Have you ever been to Jersey haha? I wouldn't put anything from around here in a tank.

Bump:

```

```



marks_01 said:


> South Jersey, about 20 min. from Rutgers-Camden or 60 minutes from Rutgers-NewBrunswick: Aquarium Center in Blackwood, NJ.


Guess it looks like I will do a south Jersey run too. Thanks. I am going to hit up All Aquatics right outside Trenton too.


----------



## PlantedRich (Jul 21, 2010)

Quote: 
Have you ever been to Jersey haha? I wouldn't put anything from around here in a tank.


That's why I do a bleach soak on everything that goes in the tank if it is suspect. We never know where or what stuff has been doing. Even the stuff that we buy is really suspect as I have worked in the backrooms when the bug guys come through and they are not at all precise with where they spray the stuff. If there happens to be a box in the corner, it gets sprayed! 
The advantage of doing a bleach soak is that it does remove those wildcards that may/may not be there. The difference in using bleach at 5% chlorine and using tap water is the dilution so I have no problems with using it just to make sure things that go in are not loaded with extras that I don't want. 
You are quite right to be concerned about what's in the river but then somebody else downstream is almost certain to be drinking that water.
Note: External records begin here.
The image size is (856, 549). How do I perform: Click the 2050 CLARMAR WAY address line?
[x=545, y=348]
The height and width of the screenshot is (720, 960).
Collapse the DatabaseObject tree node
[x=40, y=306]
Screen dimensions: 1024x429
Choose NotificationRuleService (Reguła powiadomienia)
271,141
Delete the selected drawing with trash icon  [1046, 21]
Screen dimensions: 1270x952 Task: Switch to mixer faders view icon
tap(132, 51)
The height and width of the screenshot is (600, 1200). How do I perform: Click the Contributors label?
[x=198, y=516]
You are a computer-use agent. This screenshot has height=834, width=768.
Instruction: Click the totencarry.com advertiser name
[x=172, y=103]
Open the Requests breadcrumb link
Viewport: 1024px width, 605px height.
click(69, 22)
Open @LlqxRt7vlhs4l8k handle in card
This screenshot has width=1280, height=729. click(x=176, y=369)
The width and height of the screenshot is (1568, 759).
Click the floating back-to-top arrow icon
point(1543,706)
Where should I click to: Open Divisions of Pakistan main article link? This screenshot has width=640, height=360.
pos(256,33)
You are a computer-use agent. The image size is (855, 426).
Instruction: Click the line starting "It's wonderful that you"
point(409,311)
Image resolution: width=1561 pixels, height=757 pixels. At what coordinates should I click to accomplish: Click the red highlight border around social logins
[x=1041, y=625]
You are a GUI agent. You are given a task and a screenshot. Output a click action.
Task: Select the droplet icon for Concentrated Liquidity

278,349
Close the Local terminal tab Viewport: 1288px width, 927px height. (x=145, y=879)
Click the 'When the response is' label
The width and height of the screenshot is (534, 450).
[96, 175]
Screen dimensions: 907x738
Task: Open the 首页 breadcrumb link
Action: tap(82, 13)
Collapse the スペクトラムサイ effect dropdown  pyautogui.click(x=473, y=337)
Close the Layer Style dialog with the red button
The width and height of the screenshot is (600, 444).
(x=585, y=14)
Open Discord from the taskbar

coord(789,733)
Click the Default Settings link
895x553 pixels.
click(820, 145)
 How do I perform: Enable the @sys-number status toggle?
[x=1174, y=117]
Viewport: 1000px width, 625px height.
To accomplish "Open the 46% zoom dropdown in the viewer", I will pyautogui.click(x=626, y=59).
We all live downstream from somebody else. 
Another way to think about it might be to ask about Malaysian driftwood and what they do to the water in those areas. 
It makes tilapia fillets a little less appealing!


----------



## Axelrodi202 (Jul 29, 2008)

Fishtown USA in Ramsey has some great branch wood.


----------



## Fisshh (Apr 25, 2017)

If your close to pa Rachael O'Leary just got in more hardscape rocks and wood I think her website is msjinked you can get a link from her you tube page


----------



## sevendust111 (Jul 15, 2014)

Axelrodi202 said:


> Fishtown USA in Ramsey has some great branch wood.


Your the second person to suggest this place. Man...I really want to go but its like an hour and fifteen from my house. I like having to option to return to wood. Typically as long as you don't fill the tank, most places seem willing to allow returns.

Bump:


Fisshh said:


> If your close to pa Rachael O'Leary just got in more hardscape rocks and wood I think her website is msjinked you can get a link from her you tube page


Does she have a storefront? She is based out of York, which is way too far from where I live.


----------